Exercise details » Rewrite the data below with every occurrence of "Screen dimensions:" changed to "Screen size:", leaving everything else the same.

Input data »
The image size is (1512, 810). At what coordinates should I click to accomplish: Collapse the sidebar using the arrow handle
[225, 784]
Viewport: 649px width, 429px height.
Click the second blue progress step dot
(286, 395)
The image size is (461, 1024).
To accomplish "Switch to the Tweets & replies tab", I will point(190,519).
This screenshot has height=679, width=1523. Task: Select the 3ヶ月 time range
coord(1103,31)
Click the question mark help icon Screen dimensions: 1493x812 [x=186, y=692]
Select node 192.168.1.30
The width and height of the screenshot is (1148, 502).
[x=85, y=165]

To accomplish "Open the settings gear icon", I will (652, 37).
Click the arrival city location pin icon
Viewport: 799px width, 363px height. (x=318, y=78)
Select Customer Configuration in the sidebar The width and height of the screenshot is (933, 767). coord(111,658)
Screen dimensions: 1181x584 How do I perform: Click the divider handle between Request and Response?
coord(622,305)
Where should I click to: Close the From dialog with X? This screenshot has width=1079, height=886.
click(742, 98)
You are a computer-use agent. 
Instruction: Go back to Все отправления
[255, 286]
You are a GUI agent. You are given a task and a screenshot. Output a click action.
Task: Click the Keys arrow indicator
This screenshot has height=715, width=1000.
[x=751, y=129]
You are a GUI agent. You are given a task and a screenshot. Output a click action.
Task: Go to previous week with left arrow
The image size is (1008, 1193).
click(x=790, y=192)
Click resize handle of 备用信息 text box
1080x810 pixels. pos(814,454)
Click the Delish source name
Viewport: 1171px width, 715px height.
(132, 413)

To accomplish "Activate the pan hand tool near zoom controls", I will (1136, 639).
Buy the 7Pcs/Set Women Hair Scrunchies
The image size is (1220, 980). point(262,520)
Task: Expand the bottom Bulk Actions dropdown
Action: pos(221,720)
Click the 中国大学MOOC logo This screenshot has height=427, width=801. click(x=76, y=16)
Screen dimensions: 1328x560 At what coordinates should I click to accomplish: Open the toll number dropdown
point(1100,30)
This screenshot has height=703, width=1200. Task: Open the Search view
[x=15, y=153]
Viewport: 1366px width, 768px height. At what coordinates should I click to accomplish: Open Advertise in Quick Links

Answer to the exercise »
The image size is (1512, 810). At what coordinates should I click to accomplish: Collapse the sidebar using the arrow handle
[225, 784]
Viewport: 649px width, 429px height.
Click the second blue progress step dot
(286, 395)
The image size is (461, 1024).
To accomplish "Switch to the Tweets & replies tab", I will point(190,519).
This screenshot has height=679, width=1523. Task: Select the 3ヶ月 time range
coord(1103,31)
Click the question mark help icon Screen size: 1493x812 [x=186, y=692]
Select node 192.168.1.30
The width and height of the screenshot is (1148, 502).
[x=85, y=165]

To accomplish "Open the settings gear icon", I will (652, 37).
Click the arrival city location pin icon
Viewport: 799px width, 363px height. (x=318, y=78)
Select Customer Configuration in the sidebar The width and height of the screenshot is (933, 767). coord(111,658)
Screen size: 1181x584 How do I perform: Click the divider handle between Request and Response?
coord(622,305)
Where should I click to: Close the From dialog with X? This screenshot has width=1079, height=886.
click(742, 98)
You are a computer-use agent. 
Instruction: Go back to Все отправления
[255, 286]
You are a GUI agent. You are given a task and a screenshot. Output a click action.
Task: Click the Keys arrow indicator
This screenshot has height=715, width=1000.
[x=751, y=129]
You are a GUI agent. You are given a task and a screenshot. Output a click action.
Task: Go to previous week with left arrow
The image size is (1008, 1193).
click(x=790, y=192)
Click resize handle of 备用信息 text box
1080x810 pixels. pos(814,454)
Click the Delish source name
Viewport: 1171px width, 715px height.
(132, 413)

To accomplish "Activate the pan hand tool near zoom controls", I will (1136, 639).
Buy the 7Pcs/Set Women Hair Scrunchies
The image size is (1220, 980). point(262,520)
Task: Expand the bottom Bulk Actions dropdown
Action: pos(221,720)
Click the 中国大学MOOC logo This screenshot has height=427, width=801. click(x=76, y=16)
Screen size: 1328x560 At what coordinates should I click to accomplish: Open the toll number dropdown
point(1100,30)
This screenshot has height=703, width=1200. Task: Open the Search view
[x=15, y=153]
Viewport: 1366px width, 768px height. At what coordinates should I click to accomplish: Open Advertise in Quick Links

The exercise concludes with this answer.